APPEARANCE AND BEAUTY are key concerns of new-feminist texts. Writers of such texts are concerned with the objectification and sexualization of young female bodies. This question is linked to the availability of pornography via the Internet and to the continued growth of the sex industry. The issue of appearance has implications for women's professional and public status: slights on women's looks function as a “Shut-the-Fuck-Up-Tool,” as Jessica Valenti puts it. Female corporeality involves shame: “to be made of female flesh is to be well-schooled in the abjections and humiliations of embodiment.” Eating disorders constitute an extreme, if common, manifestation of such humiliation, as Laurie Penny contends. The questions of diet and weight raise the matter of agency: Ahmed notes that in the contemporary context, fatness is viewed as the result of a failure of will. This assumption accords with the neoliberal imperative to “succeed” at conformity with mainstream ideals. As Alison Phipps argues, in the context of neoliberalism, “success is measured by individuals’ capacity for self-care via the market, and those who do not achieve their potential are viewed as failures.”

While contemporary feminists have on the one hand challenged dominant standards of beauty, which—as Naomi Wolf has argued—serve as an imprisoning construct, there has at the same time been a defense of self-adornment and enjoyment of one's appearance—this as a reaction to the perceived ugliness and joylessness of “1970s feminists.” According to Thea Dorn, the women she interviews in her book wear lipstick without fearing that they are thereby succumbing to the patriarchy.

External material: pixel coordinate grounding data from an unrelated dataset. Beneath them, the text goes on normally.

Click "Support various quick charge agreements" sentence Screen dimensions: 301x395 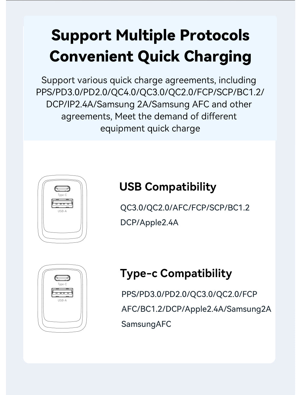149,80
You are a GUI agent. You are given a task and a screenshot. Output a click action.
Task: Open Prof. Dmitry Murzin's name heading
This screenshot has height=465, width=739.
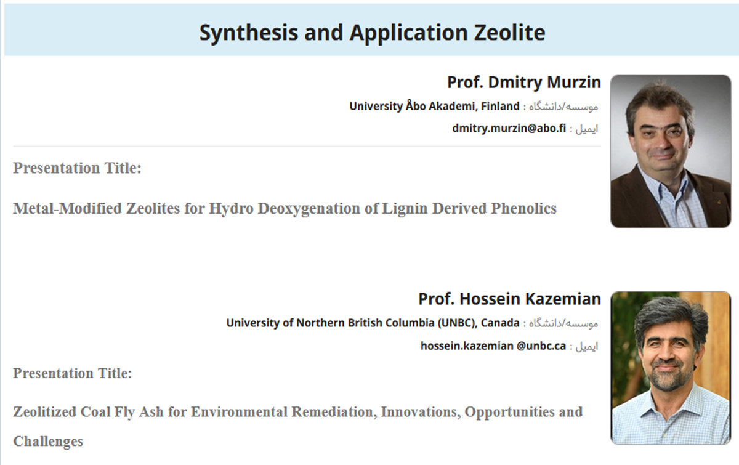524,83
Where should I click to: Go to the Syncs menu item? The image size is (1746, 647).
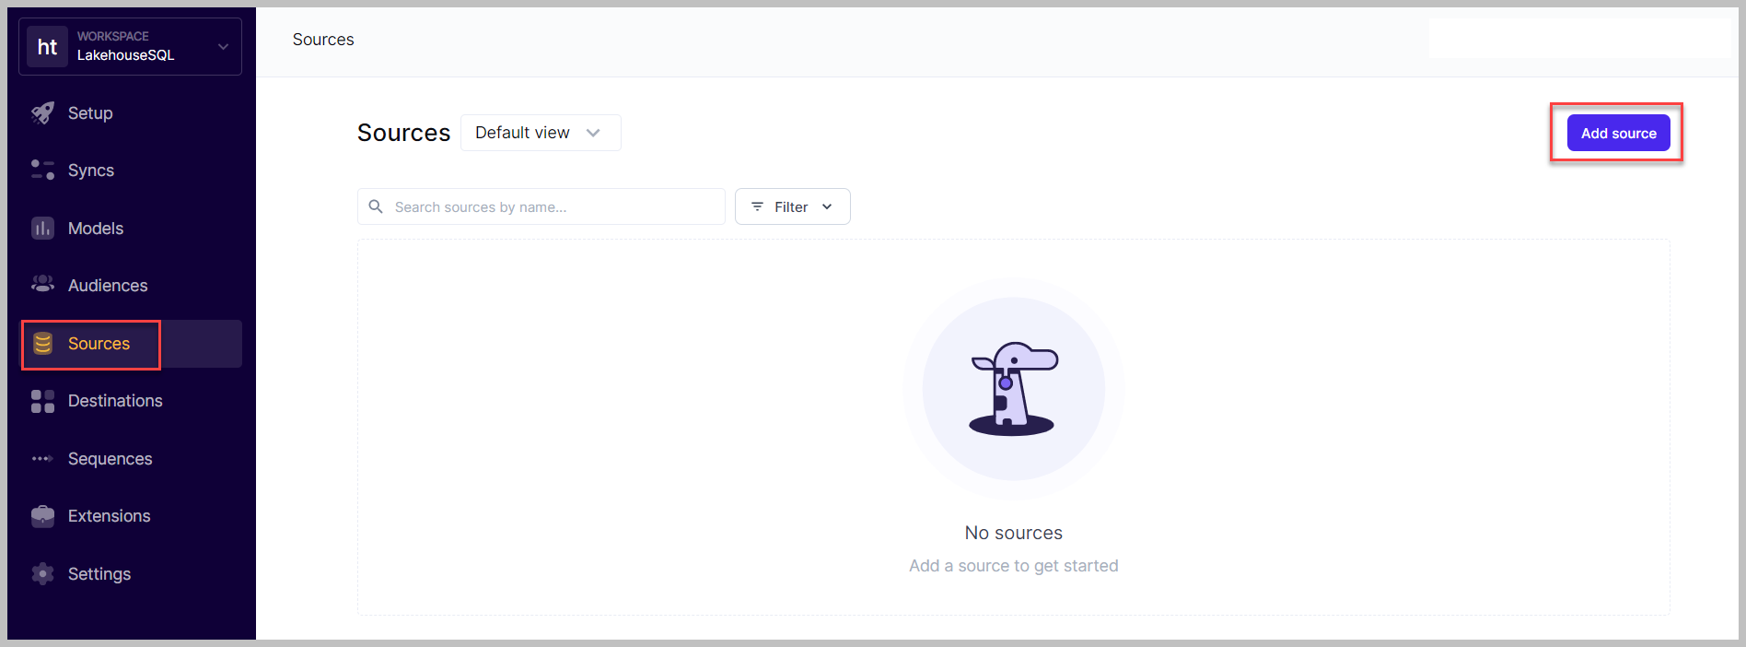(91, 171)
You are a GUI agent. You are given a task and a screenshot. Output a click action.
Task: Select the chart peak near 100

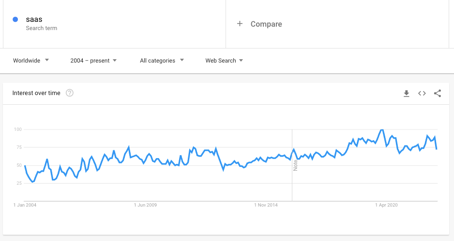(x=382, y=130)
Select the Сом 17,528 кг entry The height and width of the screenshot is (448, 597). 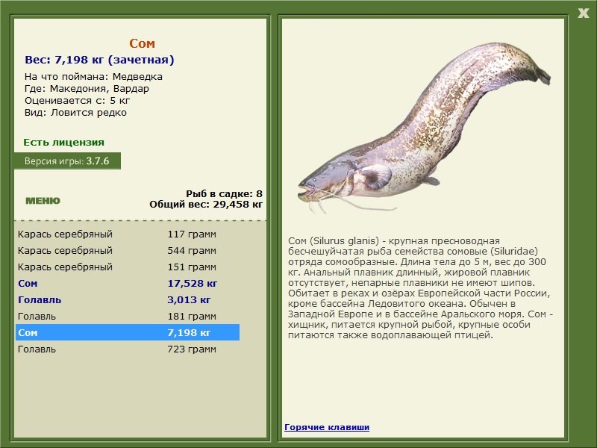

And the authors of Wir Alpha-Mädchen assert, “Wir können Freude an Lippenstift und enthaarten Beinen haben, ohne uns deswegen als hilflose Opfer männ licher Fantasien oder einer riesigen Industrie fühlen zu müssen” (We can take pleasure in lipstick and hairless legs without having to feel that we're helpless victims of male fantasies or of a massive industry). Yet they also point to the issues of sexism and objectification, and to profitmotivated representations of bodies. They use the term “Schönheitslüge” (beauty lie) to describe dominant ideals of attractiveness. This is a matter that once again raises the questions of individualism versus collectivism, interpellation versus resistance—that is to say, the issue of will.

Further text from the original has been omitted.